[BEGIN SELECTED EXTRACT]
Architecture Overview

Verum is a VBC-first compiler: every program lowers to Verum Bytecode, and VBC is either interpreted (Tier 0) or compiled to native code via LLVM (Tier 1). A separate MLIR path emits GPU binaries for @device(gpu) code. The compiler is a Rust workspace organised into five layers, plus a thin Layer 1.5 of shared protocol-type definitions to break what would otherwise be a circular dependency between the type system and the SMT backend.

Reading paths

Depending on why you're here:

Just want to use Verum? Skip this section. Go to language/overview.
Curious about the internals? Read this page, then compilation pipeline, then VBC bytecode.
Contributing to the compiler? Read this page, then crate map, then the crate whose area you're touching.
Debugging a compiler issue? Find the likely crate in the crate map and follow its Key files column.
Writing a tool (fuzzer, linter, translator)? Read VBC bytecode — VBC is the stable intermediate.
[END SELECTED EXTRACT]
### WHAT TO DO
**a.** Return the portion of the Verum compiler architecture overview starting at "Curious about the" and ending at "Key files column.", copied word for word.
**b.** Resume the Verum compiler architecture overview right after its final sentence, carrying it forward in the same style.
[BEGIN RAW RECORDS]
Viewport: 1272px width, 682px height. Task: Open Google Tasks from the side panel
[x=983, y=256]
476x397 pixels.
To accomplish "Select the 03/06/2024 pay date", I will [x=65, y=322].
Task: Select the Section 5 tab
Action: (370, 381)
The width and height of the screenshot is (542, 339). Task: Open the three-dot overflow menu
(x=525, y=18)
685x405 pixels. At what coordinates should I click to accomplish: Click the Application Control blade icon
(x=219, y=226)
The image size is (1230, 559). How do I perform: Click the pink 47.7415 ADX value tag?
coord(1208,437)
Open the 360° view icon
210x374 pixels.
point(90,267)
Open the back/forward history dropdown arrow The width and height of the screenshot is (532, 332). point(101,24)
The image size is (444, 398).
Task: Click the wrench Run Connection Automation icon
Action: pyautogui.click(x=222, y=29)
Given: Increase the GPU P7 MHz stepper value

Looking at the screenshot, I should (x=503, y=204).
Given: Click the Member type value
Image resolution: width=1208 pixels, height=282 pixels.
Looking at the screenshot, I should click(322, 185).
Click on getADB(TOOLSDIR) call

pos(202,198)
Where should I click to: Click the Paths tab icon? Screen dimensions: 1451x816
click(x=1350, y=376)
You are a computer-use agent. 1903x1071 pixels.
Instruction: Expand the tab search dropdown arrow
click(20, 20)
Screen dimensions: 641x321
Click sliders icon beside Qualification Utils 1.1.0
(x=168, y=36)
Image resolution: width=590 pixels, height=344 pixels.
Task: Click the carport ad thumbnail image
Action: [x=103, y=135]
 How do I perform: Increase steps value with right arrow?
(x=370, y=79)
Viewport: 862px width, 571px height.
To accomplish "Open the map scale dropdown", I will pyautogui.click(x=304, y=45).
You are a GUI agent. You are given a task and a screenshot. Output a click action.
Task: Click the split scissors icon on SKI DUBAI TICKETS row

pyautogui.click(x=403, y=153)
[END RAW RECORDS]
### OUTPUTS IN ORDER
**a.**
Curious about the internals? Read this page, then compilation pipeline, then VBC bytecode.
Contributing to the compiler? Read this page, then crate map, then the crate whose area you're touching.
Debugging a compiler issue? Find the likely crate in the crate map and follow its Key files column.

**b.**
The big picture

Key crates at a glance

Crate	Role
`verum_common`	Semantic-type primitives (`List`, `Text`, `Map`, …) and shared layout constants.
`verum_fast_parser`	Main recursive-descent parser — direct-to-AST.
`verum_ast`	AST node definitions.
`verum_syntax`	Lossless red-green tree for the formatter and IDE.
`verum_protocol_types`	Shared protocol / GAT / CBGR-predicate type definitions (no logic).
`verum_types`	Inference, unification, refinement, cubical, dependent, exhaustiveness.
`verum_cbgr`	Reference-tier analysis suite (escape, NLL, Polonius, points-to, SMT-alias, …).
`verum_smt`	Capability-routed SMT layer — portfolio executor with cross-validation between solver adapters.
`verum_verification`	Hoare logic, VCGen, tactic evaluator, dependent verifier, certificate replay.
`verum_kernel`	LCF-style trusted kernel — sole member of the TCB.
`verum_core`	Typed pipeline IR — the stable contract between AST and kernel.
`verum_modules`	Module resolution, coherence, parallel loader, cog resolver.
`verum_vbc`	Bytecode, interpreter (Tier 0), VBC codegen, monomorphisation, archive format.
`verum_codegen`	LLVM (CPU) + MLIR (GPU) backends.
`verum_compiler`	Phase orchestration, derives, hygiene, embedded stdlib, incremental compiler.
`verum_lsp`	LSP 3.17 server.
`verum_dap`	Debug Adapter Protocol server.
`verum_interactive`	REPL and Playbook TUI.
`verum_cli`	Command-line frontend (binary `verum`).

See crate map for every crate with key files and entry points.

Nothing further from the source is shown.